In this work we describe new software that is freely available as a web server tool and also as a standalone application for the Linux operating system that allows the simultaneous pairwise comparison and statistical assessment of many binary classifiers. The approach chosen is the nonparametric method for comparing AUCs based on the Mann-Whitney U-statistic for comparing distributions of values from two samples [14]. It has been shown that the AUC calculated by the trapezoidal rule is equal to the Mann-Whitney U-statistic applied to the outcomes for the negative and positive individuals. Thus, two or more AUCs for paired data can be statistically compared by estimating the covariance matrix for the AUCs, based on the general theory of U-statistics, and then constructing a large-sample test in the usual way. The implementation of this method, not freely available until now, provides the advantages and robustness of using a nonparametric approach for estimating AUCs in the case of paired datasets, accounting for the inherent correlation of this type of data. One limitation of this method that may be considered, as stated by DeLong *et al*. [14], is that the trapezoidal rule underestimates the true AUC when the variables take a small number of discrete values. Among the main features of our software are: 1) it is based on a non-parametric approach for the analysis of AUCs [14], 2) it uses a simple input format, 3) it can plot multiple ROC curves simultaneously, 4) the output data is compact, simple and can be exported for further analysis with other statistical tools; and 5) it generates a human-readable report in PDF format, which is useful for a fast initial inspection of the results.

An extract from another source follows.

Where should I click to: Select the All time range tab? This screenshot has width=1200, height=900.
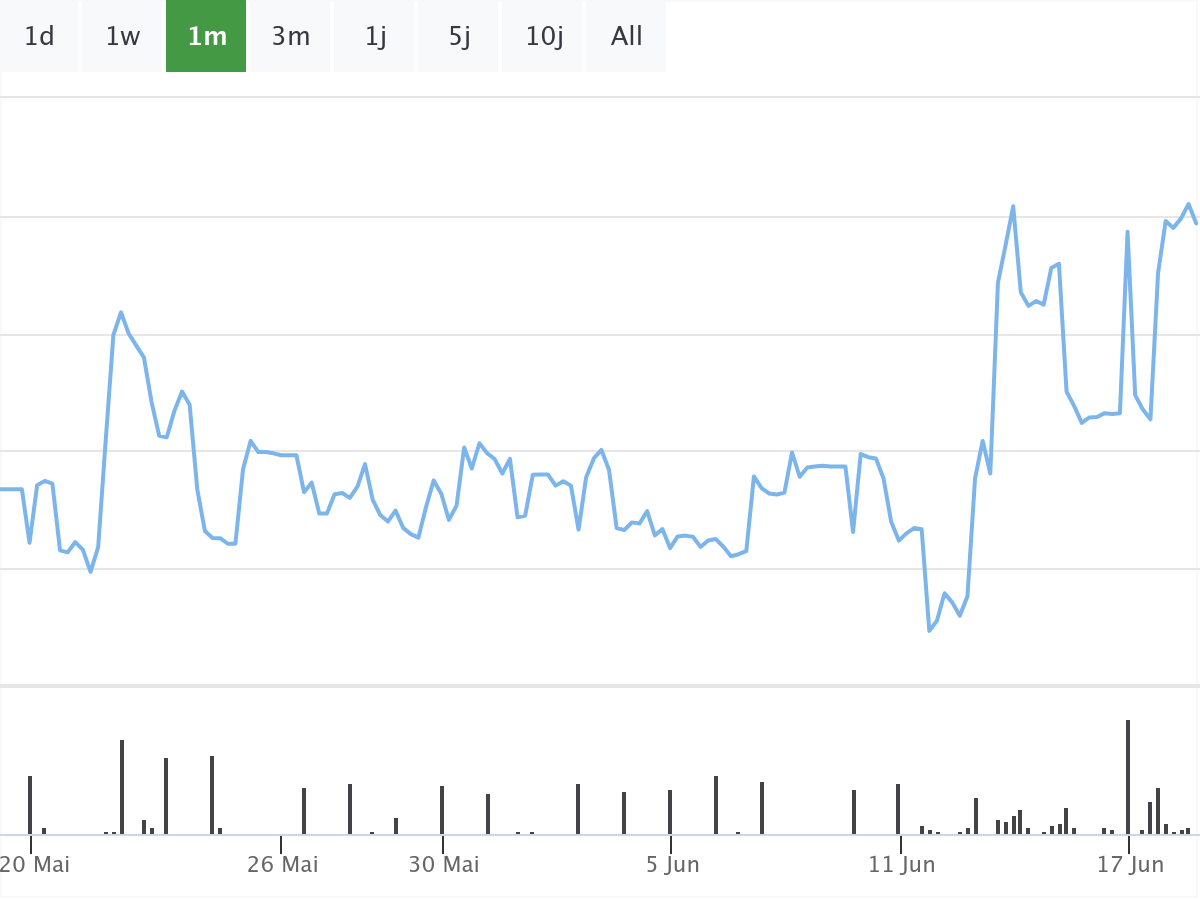tap(627, 37)
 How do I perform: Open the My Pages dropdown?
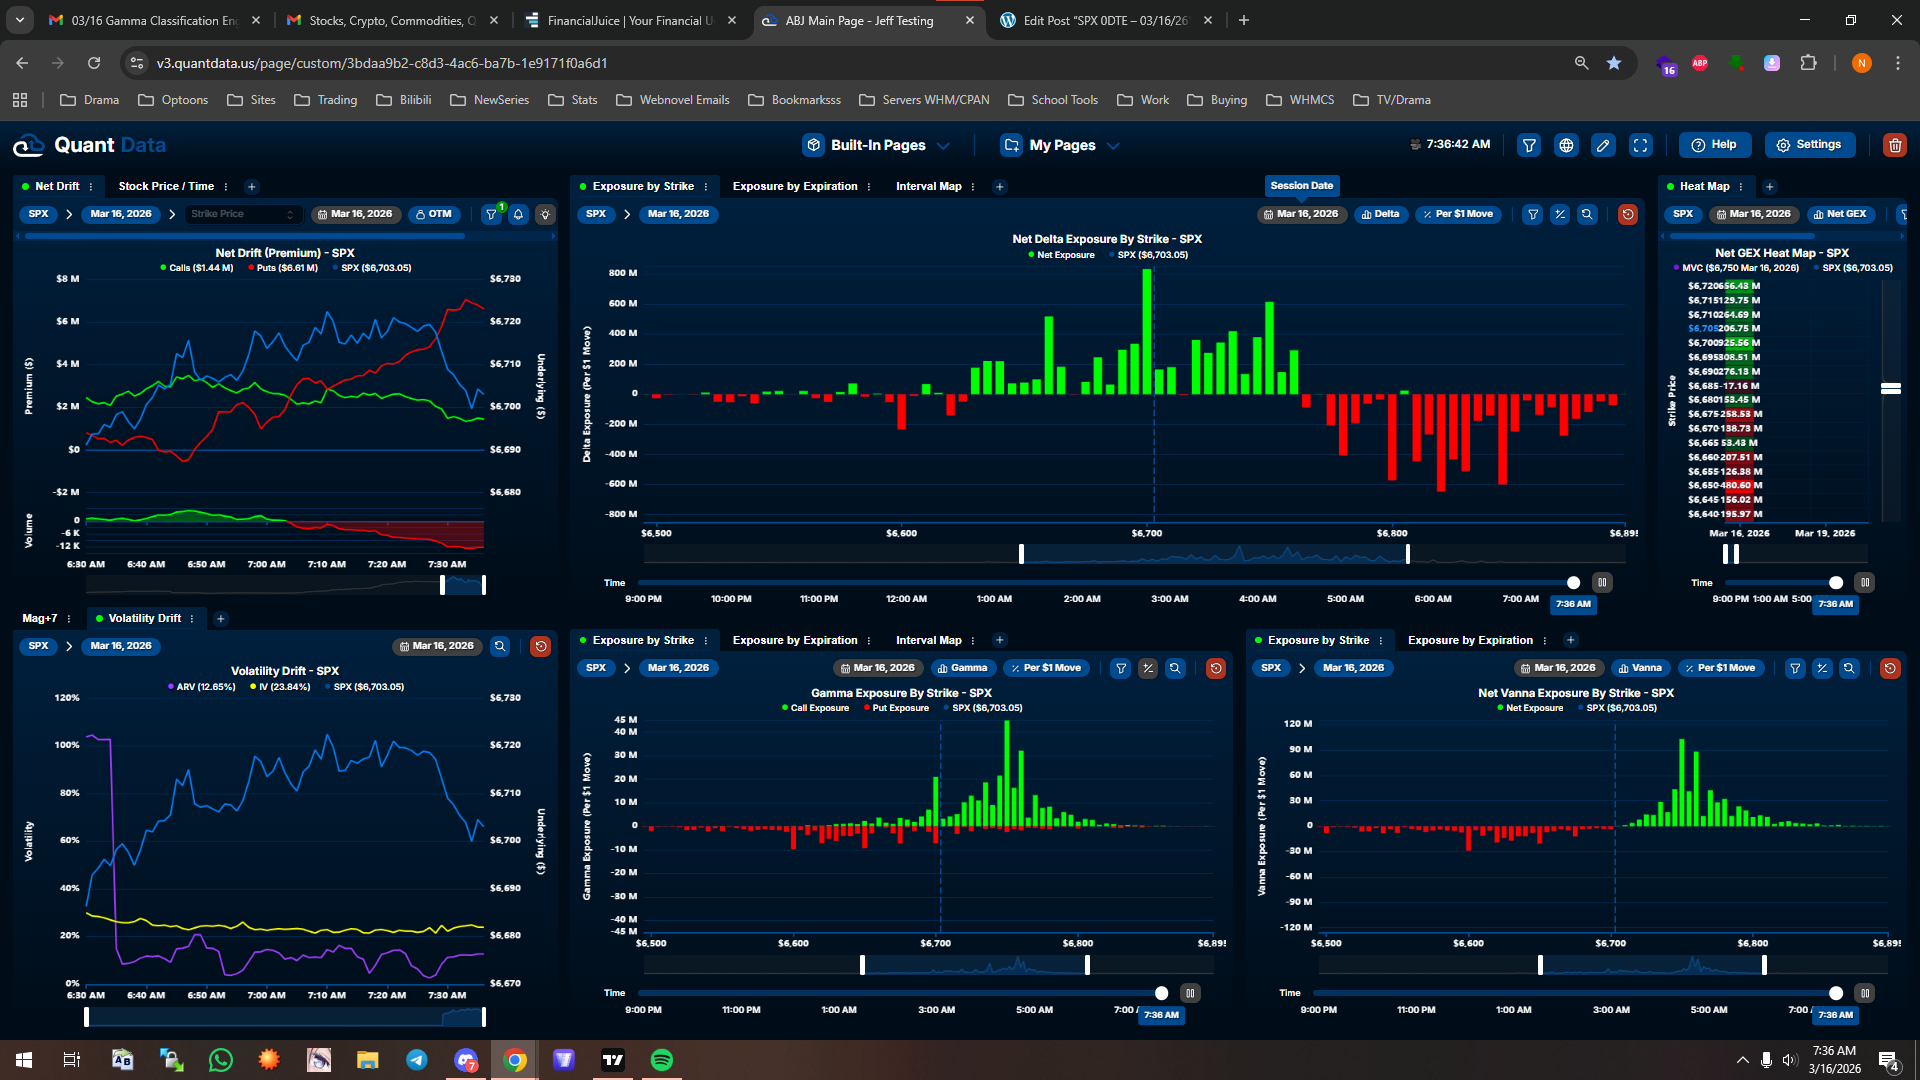click(x=1061, y=145)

It is worth noting that a freely available computer program for Windows, though still in its beta version, is DBM MRMC 2.1 [22]. This software is an extended version of a previous package, LABMRMC [23–28], which allows users to compare AUCs using the jackknife method. DBM MRMC 2.1 provides, among other functionalities, statistical analysis of the AUC computed by the trapezoidal method, which is equivalent to the AUC computed with the Mann-Whitney U-statistic. The program uses ANOVA methods together with jackknifing [23, 25, 26] (instead of the Delong method used by our program) to assess the statistical significance of the observed difference between two classifiers. Even though this software provides a wide range of alternatives in ROC fitting, measurement of ROC indexes and assessment of statistical significance for those indexes, DBM MRMC is still in its beta version at this moment and has the same drawbacks in terms of usability found in ROCKIT (these drawbacks are also present in LABMRMC package), such as the input/output handling, lack of automated options for fast analysis of many classifiers and lack of straightforward plotting of results.